5. If you are diagnosed with skin cancer, you have it. Though skin cancer is reportedly on the rise, it may actually be due to a higher rate of biopsies, rather than higher incidence of cancer. A recent study by an epidemiologist at the Department of Veterans Affairs indicated that doctors are performing more biopsies than they did six years ago, resulting in an increase in the number of melanoma cases. However, there have not been a corresponding number of deaths from melanoma, leading the author to conclude that doctors may be erroneously diagnosing melanoma or diagnosing a cancer that would have never progressed to fatality. If you are diagnosed—especially with the more serious form of skin cancer, melanoma—it may be a good idea to get a second opinion.

6. Sweat-proof and waterproof sunscreen will stay on through sweat and water.

I've been in and out of the water and realized that after about an hour, waterproof sunscreen does not work very well. Even the so-called water resistant sunscreens may lose their effectiveness after about eighty minutes in the water. If you're perspiring heavily, you're also liable to wipe some of the sunscreen off when you rub down your forehead with your hand or a towel. Since they will not last all day, a safe bet is to reapply sunscreen every two to three hours.

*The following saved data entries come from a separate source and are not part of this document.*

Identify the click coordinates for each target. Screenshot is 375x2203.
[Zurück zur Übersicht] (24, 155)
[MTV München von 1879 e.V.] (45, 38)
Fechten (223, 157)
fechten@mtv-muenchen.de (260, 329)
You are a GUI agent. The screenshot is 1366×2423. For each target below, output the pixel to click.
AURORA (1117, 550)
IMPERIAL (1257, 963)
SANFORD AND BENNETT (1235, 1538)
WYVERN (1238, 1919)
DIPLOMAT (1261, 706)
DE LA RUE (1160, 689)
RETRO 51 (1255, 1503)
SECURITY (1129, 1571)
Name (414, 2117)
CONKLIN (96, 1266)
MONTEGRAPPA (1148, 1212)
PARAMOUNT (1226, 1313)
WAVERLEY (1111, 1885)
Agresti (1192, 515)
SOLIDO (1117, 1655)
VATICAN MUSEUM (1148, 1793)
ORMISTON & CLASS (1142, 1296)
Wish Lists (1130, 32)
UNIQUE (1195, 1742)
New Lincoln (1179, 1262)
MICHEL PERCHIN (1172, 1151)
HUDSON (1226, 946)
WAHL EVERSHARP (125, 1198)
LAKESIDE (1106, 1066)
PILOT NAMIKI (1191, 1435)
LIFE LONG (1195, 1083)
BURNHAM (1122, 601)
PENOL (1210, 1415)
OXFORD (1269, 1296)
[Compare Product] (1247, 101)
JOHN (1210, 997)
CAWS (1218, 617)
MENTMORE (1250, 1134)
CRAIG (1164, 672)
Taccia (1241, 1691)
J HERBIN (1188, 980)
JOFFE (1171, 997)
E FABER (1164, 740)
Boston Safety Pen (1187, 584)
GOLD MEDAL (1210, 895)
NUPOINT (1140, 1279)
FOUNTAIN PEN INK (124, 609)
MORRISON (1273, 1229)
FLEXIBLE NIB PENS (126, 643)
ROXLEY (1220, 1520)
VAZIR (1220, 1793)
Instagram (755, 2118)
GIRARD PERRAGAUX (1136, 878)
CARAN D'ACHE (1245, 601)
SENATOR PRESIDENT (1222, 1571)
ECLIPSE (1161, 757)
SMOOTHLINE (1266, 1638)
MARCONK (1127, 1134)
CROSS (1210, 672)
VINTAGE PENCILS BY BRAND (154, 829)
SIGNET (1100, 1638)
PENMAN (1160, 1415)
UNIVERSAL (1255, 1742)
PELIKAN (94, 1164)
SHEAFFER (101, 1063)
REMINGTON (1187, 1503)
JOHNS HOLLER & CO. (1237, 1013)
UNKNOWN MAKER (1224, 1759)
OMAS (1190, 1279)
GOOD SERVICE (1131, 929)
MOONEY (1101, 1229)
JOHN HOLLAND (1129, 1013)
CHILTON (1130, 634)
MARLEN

I like the outdoors too much to avoid it during the hours of ten to four, but I like my skin too much not to protect it when I go out. Though reports may banter over how to best do this, common sense and vigilance, along with a broad spectrum sunscreen, may be the best protection.

So now you are ready for your next Florida vacation and can return with a healthy glow and not a 3rd degree sunburn.

Headed to bed now. Hope you had a great Saturday and an even better tomorrow. Wishing you health, hope and happiness.